▸ Written instruction
Put the data below into a numbered list, one item per line, and leave out any blank lines.

▸ Data for the task
•••
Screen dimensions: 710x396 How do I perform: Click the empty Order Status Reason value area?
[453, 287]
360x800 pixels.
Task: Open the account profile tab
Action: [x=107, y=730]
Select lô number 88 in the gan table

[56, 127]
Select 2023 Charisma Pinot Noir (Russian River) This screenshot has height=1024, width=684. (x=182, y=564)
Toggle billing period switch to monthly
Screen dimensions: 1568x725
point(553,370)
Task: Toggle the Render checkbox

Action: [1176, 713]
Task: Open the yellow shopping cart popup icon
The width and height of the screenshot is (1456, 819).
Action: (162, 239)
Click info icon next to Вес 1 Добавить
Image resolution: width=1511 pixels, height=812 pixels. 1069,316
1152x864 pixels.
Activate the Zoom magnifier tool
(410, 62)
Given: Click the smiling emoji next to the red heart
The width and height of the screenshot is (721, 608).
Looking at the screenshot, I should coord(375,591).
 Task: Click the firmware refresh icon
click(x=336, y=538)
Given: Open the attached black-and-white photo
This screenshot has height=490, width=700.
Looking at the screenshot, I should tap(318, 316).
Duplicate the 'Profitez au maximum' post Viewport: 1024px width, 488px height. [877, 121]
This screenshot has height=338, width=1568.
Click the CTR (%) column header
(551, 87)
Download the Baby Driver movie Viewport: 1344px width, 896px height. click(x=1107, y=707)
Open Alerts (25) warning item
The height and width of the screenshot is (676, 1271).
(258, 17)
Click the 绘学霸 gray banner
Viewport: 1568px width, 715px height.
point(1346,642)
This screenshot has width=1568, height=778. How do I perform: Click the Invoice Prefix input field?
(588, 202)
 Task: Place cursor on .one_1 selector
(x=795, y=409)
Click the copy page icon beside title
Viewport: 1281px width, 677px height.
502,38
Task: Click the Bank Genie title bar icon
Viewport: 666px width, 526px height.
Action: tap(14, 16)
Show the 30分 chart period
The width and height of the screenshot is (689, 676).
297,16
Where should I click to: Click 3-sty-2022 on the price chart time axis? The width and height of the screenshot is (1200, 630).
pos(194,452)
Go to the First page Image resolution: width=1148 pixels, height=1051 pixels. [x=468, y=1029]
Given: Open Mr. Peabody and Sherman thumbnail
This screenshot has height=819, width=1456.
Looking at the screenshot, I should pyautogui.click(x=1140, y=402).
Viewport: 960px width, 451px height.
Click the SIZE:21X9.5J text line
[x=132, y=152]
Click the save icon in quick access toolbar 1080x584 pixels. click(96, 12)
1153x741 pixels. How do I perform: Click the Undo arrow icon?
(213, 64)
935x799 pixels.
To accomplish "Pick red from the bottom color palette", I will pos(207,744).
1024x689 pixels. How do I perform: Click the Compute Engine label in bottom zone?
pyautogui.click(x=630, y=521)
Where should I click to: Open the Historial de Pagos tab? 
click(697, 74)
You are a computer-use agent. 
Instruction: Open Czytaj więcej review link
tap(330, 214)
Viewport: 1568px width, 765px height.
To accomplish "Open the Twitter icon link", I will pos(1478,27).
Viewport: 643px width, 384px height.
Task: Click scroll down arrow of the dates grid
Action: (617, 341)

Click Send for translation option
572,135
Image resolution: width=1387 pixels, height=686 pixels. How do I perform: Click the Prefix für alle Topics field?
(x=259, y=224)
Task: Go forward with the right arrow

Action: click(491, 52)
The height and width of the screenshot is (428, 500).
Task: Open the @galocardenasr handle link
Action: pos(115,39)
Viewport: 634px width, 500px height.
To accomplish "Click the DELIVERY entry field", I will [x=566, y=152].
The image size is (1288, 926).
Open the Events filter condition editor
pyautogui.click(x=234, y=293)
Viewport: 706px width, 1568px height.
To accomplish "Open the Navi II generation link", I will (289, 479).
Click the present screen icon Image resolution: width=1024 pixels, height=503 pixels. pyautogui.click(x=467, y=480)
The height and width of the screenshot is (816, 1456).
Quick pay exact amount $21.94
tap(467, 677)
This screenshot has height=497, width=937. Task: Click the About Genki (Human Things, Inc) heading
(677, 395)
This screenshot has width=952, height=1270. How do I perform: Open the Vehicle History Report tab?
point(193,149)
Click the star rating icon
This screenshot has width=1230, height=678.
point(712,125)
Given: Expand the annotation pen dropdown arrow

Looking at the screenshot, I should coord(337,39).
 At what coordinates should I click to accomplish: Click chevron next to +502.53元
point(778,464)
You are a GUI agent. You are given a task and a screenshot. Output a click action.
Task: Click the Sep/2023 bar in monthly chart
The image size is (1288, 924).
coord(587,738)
•••
▸ Output for this exercise
1. Screen dimensions: 710x396 How do I perform: Click the empty Order Status Reason value area?
2. [453, 287]
3. 360x800 pixels.
4. Task: Open the account profile tab
5. Action: [x=107, y=730]
6. Select lô number 88 in the gan table
7. [56, 127]
8. Select 2023 Charisma Pinot Noir (Russian River) This screenshot has height=1024, width=684. (x=182, y=564)
9. Toggle billing period switch to monthly
10. Screen dimensions: 1568x725
11. point(553,370)
12. Task: Toggle the Render checkbox
13. Action: [1176, 713]
14. Task: Open the yellow shopping cart popup icon
15. The width and height of the screenshot is (1456, 819).
16. Action: (162, 239)
17. Click info icon next to Вес 1 Добавить
18. Image resolution: width=1511 pixels, height=812 pixels. 1069,316
19. 1152x864 pixels.
20. Activate the Zoom magnifier tool
21. (410, 62)
22. Given: Click the smiling emoji next to the red heart
23. The width and height of the screenshot is (721, 608).
24. Looking at the screenshot, I should coord(375,591).
25.  Task: Click the firmware refresh icon
26. click(x=336, y=538)
27. Given: Open the attached black-and-white photo
28. This screenshot has height=490, width=700.
29. Looking at the screenshot, I should tap(318, 316).
30. Duplicate the 'Profitez au maximum' post Viewport: 1024px width, 488px height. [877, 121]
31. This screenshot has height=338, width=1568.
32. Click the CTR (%) column header
33. (551, 87)
34. Download the Baby Driver movie Viewport: 1344px width, 896px height. click(x=1107, y=707)
35. Open Alerts (25) warning item
36. The height and width of the screenshot is (676, 1271).
37. (258, 17)
38. Click the 绘学霸 gray banner
39. Viewport: 1568px width, 715px height.
40. point(1346,642)
41. This screenshot has width=1568, height=778. How do I perform: Click the Invoice Prefix input field?
42. (588, 202)
43.  Task: Place cursor on .one_1 selector
44. (x=795, y=409)
45. Click the copy page icon beside title
46. Viewport: 1281px width, 677px height.
47. 502,38
48. Task: Click the Bank Genie title bar icon
49. Viewport: 666px width, 526px height.
50. Action: tap(14, 16)
51. Show the 30分 chart period
52. The width and height of the screenshot is (689, 676).
53. 297,16
54. Where should I click to: Click 3-sty-2022 on the price chart time axis? The width and height of the screenshot is (1200, 630).
55. pos(194,452)
56. Go to the First page Image resolution: width=1148 pixels, height=1051 pixels. [x=468, y=1029]
57. Given: Open Mr. Peabody and Sherman thumbnail
58. This screenshot has height=819, width=1456.
59. Looking at the screenshot, I should pyautogui.click(x=1140, y=402).
60. Viewport: 960px width, 451px height.
61. Click the SIZE:21X9.5J text line
62. [x=132, y=152]
63. Click the save icon in quick access toolbar 1080x584 pixels. click(96, 12)
64. 1153x741 pixels. How do I perform: Click the Undo arrow icon?
65. (213, 64)
66. 935x799 pixels.
67. To accomplish "Pick red from the bottom color palette", I will pos(207,744).
68. 1024x689 pixels. How do I perform: Click the Compute Engine label in bottom zone?
69. pyautogui.click(x=630, y=521)
70. Where should I click to: Open the Historial de Pagos tab? 
71. click(697, 74)
72. You are a computer-use agent. 
73. Instruction: Open Czytaj więcej review link
74. tap(330, 214)
75. Viewport: 1568px width, 765px height.
76. To accomplish "Open the Twitter icon link", I will pos(1478,27).
77. Viewport: 643px width, 384px height.
78. Task: Click scroll down arrow of the dates grid
79. Action: (617, 341)
80. Click Send for translation option
81. 572,135
82. Image resolution: width=1387 pixels, height=686 pixels. How do I perform: Click the Prefix für alle Topics field?
83. (x=259, y=224)
84. Task: Go forward with the right arrow
85. Action: click(491, 52)
86. The height and width of the screenshot is (428, 500).
87. Task: Open the @galocardenasr handle link
88. Action: pos(115,39)
89. Viewport: 634px width, 500px height.
90. To accomplish "Click the DELIVERY entry field", I will [x=566, y=152].
91. The image size is (1288, 926).
92. Open the Events filter condition editor
93. pyautogui.click(x=234, y=293)
94. Viewport: 706px width, 1568px height.
95. To accomplish "Open the Navi II generation link", I will (289, 479).
96. Click the present screen icon Image resolution: width=1024 pixels, height=503 pixels. pyautogui.click(x=467, y=480)
97. The height and width of the screenshot is (816, 1456).
98. Quick pay exact amount $21.94
99. tap(467, 677)
100. This screenshot has height=497, width=937. Task: Click the About Genki (Human Things, Inc) heading
101. (677, 395)
102. This screenshot has width=952, height=1270. How do I perform: Open the Vehicle History Report tab?
103. point(193,149)
104. Click the star rating icon
105. This screenshot has width=1230, height=678.
106. point(712,125)
107. Given: Expand the annotation pen dropdown arrow
108. Looking at the screenshot, I should coord(337,39).
109.  At what coordinates should I click to accomplish: Click chevron next to +502.53元
110. point(778,464)
111. You are a GUI agent. You are given a task and a screenshot. Output a click action.
112. Task: Click the Sep/2023 bar in monthly chart
113. The image size is (1288, 924).
114. coord(587,738)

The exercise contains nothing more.